What if we replace all the words as features, we replace them with the embeddings instead. And then run GBM on top of it. This uses embedding of stores as a intermediate transformation and then run random forest or GBM on top of it. You can even use KNN on top of it and get a lot of improvement.

GBMs and RF train a lot faster than NN.

They also tried using embeddings:

  • to plot the cities in Germany.
  • to understand the closeness of stores vs. the embeddings of stores.
  • on days of the week, or months.

Question on Skipgram to generate embeddings -> Discussion on Word2Vec

Started one sentence, and replaces 1 word with another cat. Then they made labels 1 if it was unchanged, and 0 if it was changed. And the model will try to find the fake sentences, but as a result, they have embeddings for other purposes. If you do this as matrix multiplier, (shallow),

  • you can train this very quickly.
  • can train on big dataset.
  • embeddings that have really linear characteristics.

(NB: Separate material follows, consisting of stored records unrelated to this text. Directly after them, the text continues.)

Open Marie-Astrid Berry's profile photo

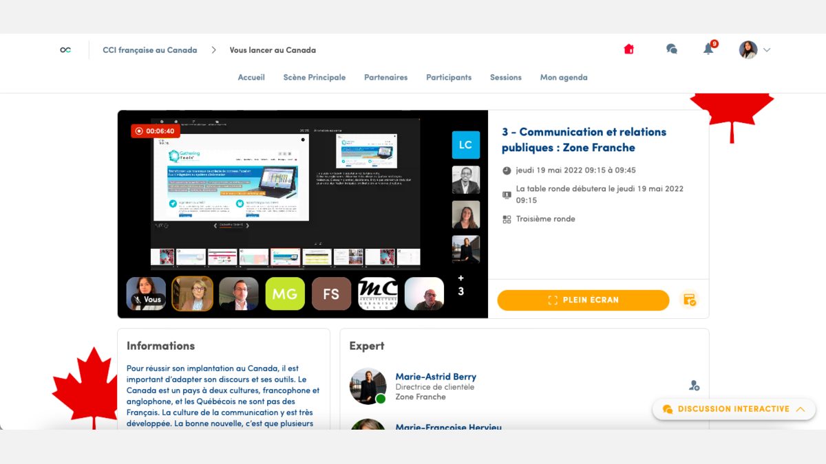(368, 386)
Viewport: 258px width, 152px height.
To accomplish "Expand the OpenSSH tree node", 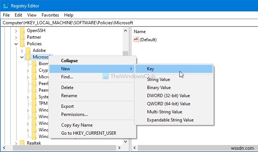I will (x=16, y=30).
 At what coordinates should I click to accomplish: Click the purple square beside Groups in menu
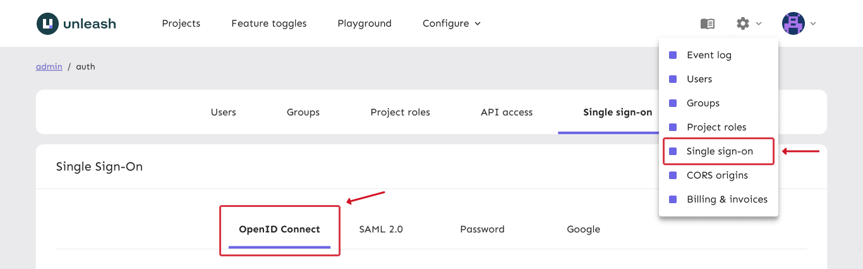click(x=673, y=103)
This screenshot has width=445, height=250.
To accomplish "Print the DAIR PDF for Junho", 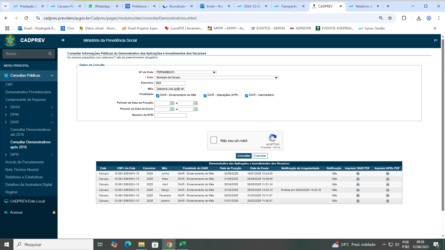I will pos(358,174).
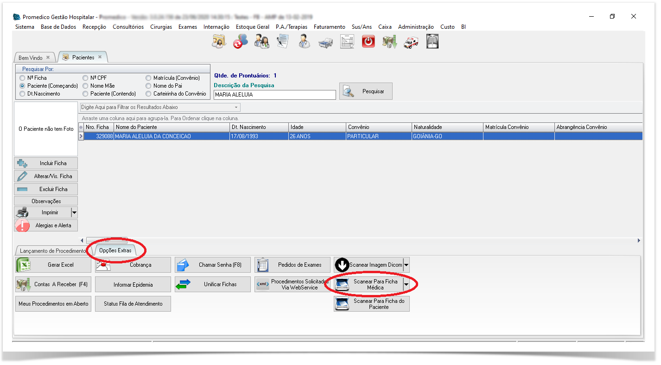Viewport: 661px width, 365px height.
Task: Click the red power button icon
Action: pos(368,42)
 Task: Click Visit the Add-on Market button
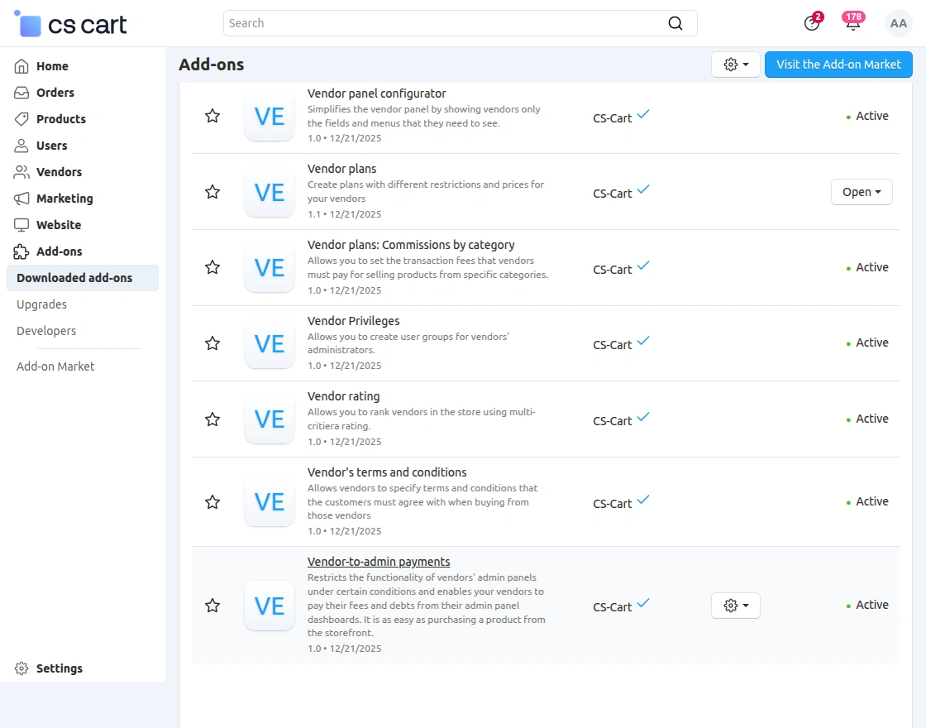(838, 65)
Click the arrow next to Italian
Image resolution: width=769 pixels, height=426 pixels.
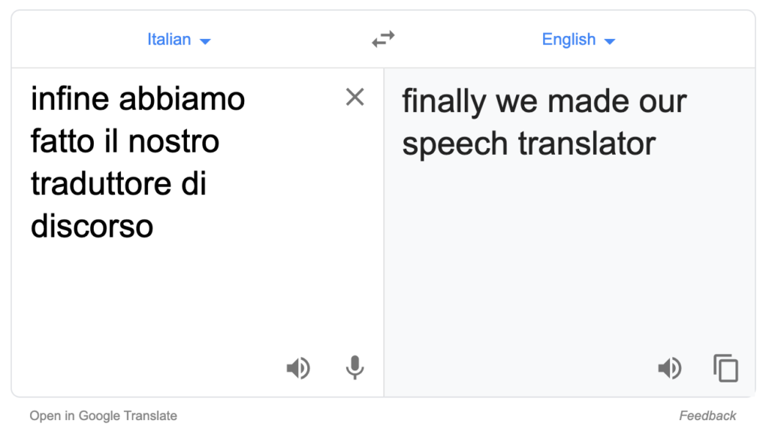206,42
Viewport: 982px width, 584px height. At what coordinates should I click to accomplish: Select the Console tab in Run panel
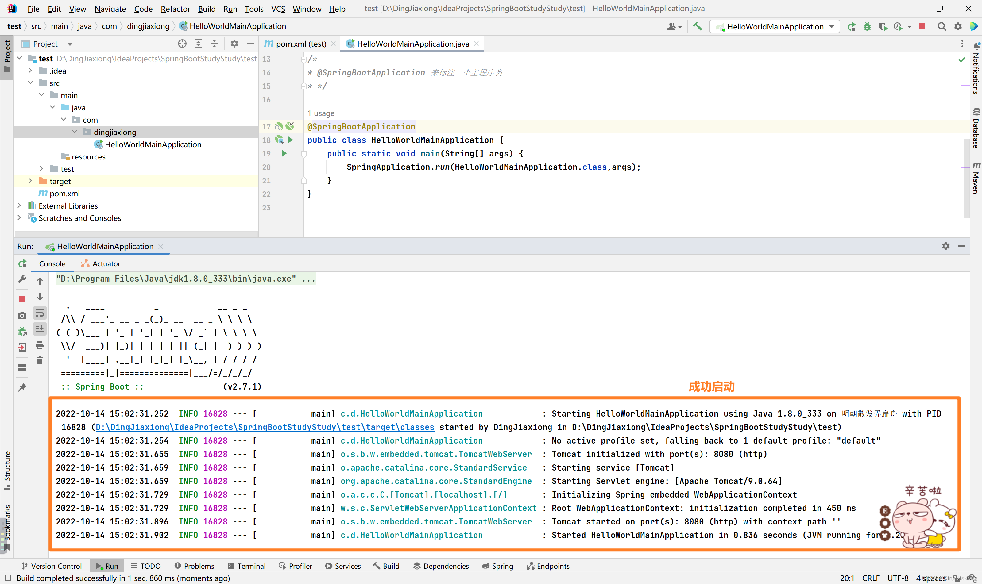(52, 263)
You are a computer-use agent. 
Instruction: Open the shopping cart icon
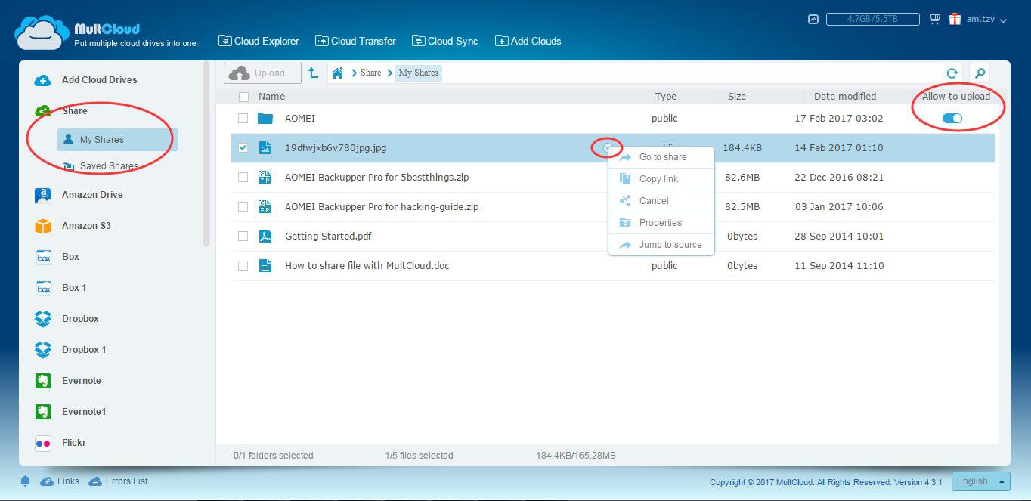click(935, 19)
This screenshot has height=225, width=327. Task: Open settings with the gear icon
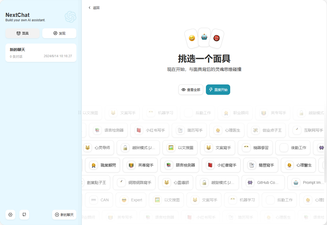(10, 215)
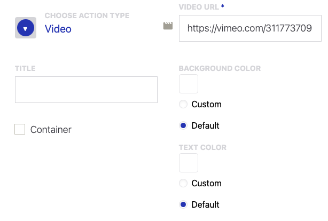328x221 pixels.
Task: Select Default radio under Text Color
Action: (183, 204)

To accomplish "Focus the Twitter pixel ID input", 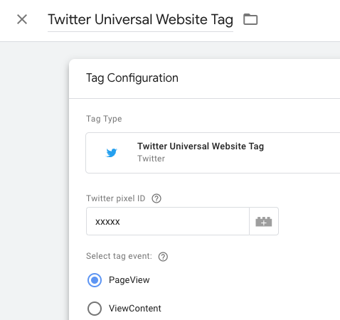I will 168,221.
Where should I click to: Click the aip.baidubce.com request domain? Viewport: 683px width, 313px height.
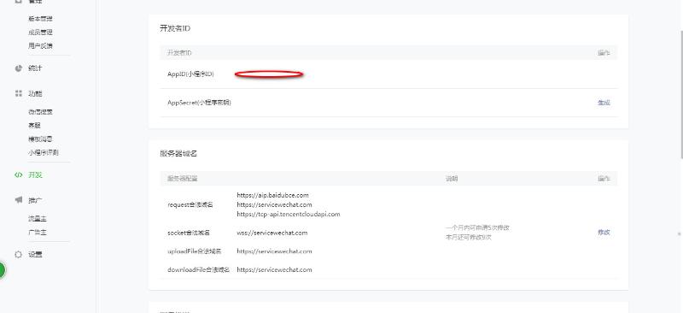pos(272,195)
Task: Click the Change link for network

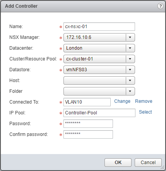Action: click(x=122, y=101)
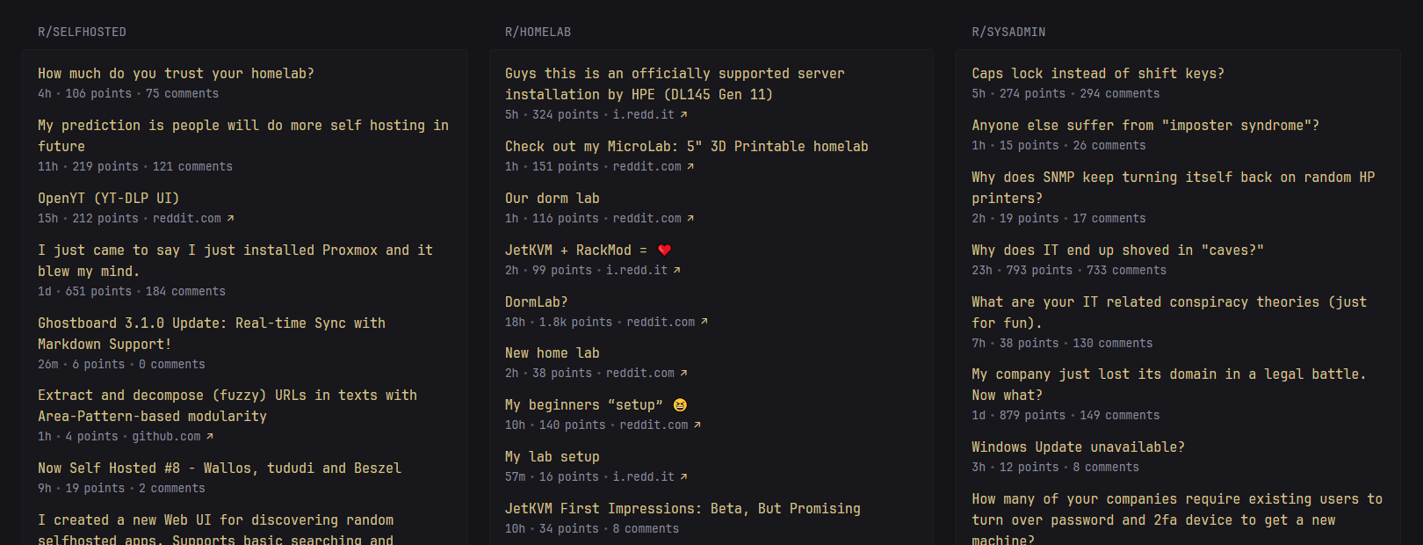Click external-link arrow under MicroLab 3D Printable post

pyautogui.click(x=690, y=166)
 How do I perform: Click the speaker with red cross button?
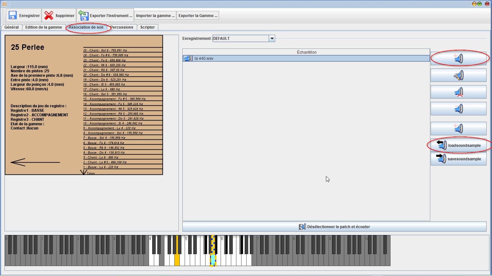[x=458, y=92]
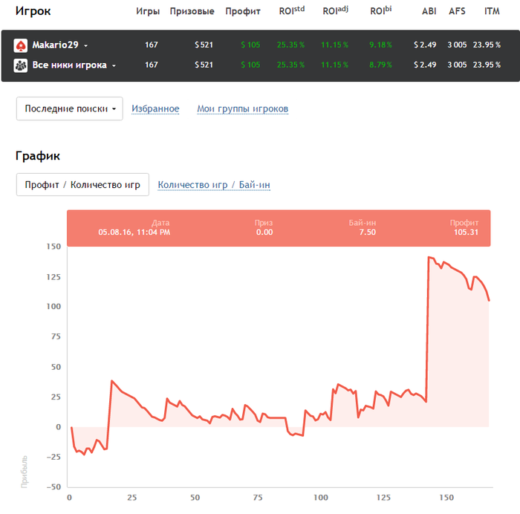Select the 'Профит / Количество игр' tab
Image resolution: width=520 pixels, height=514 pixels.
(82, 185)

Ideally we need to move away from Word2Vec, its not very good at predictive power. The new state of the art is Language models with a deep RNN.

You either need labeled data, or you need to invent a task that will generate that

  • ideally a task where the kinds of relationships are transferable to the ideal task
  • in computer vision, lets recolor images, and have the NN guess if its been edited or not
  • try and come up with more clever fake tasks.
  • Auto Encoder - force a large amount of variables down into a smaller layer, then back out again.

In computer vision, you can train on cats and dogs and use it for CT scans. Maybe it might work for language / NLP! (future research)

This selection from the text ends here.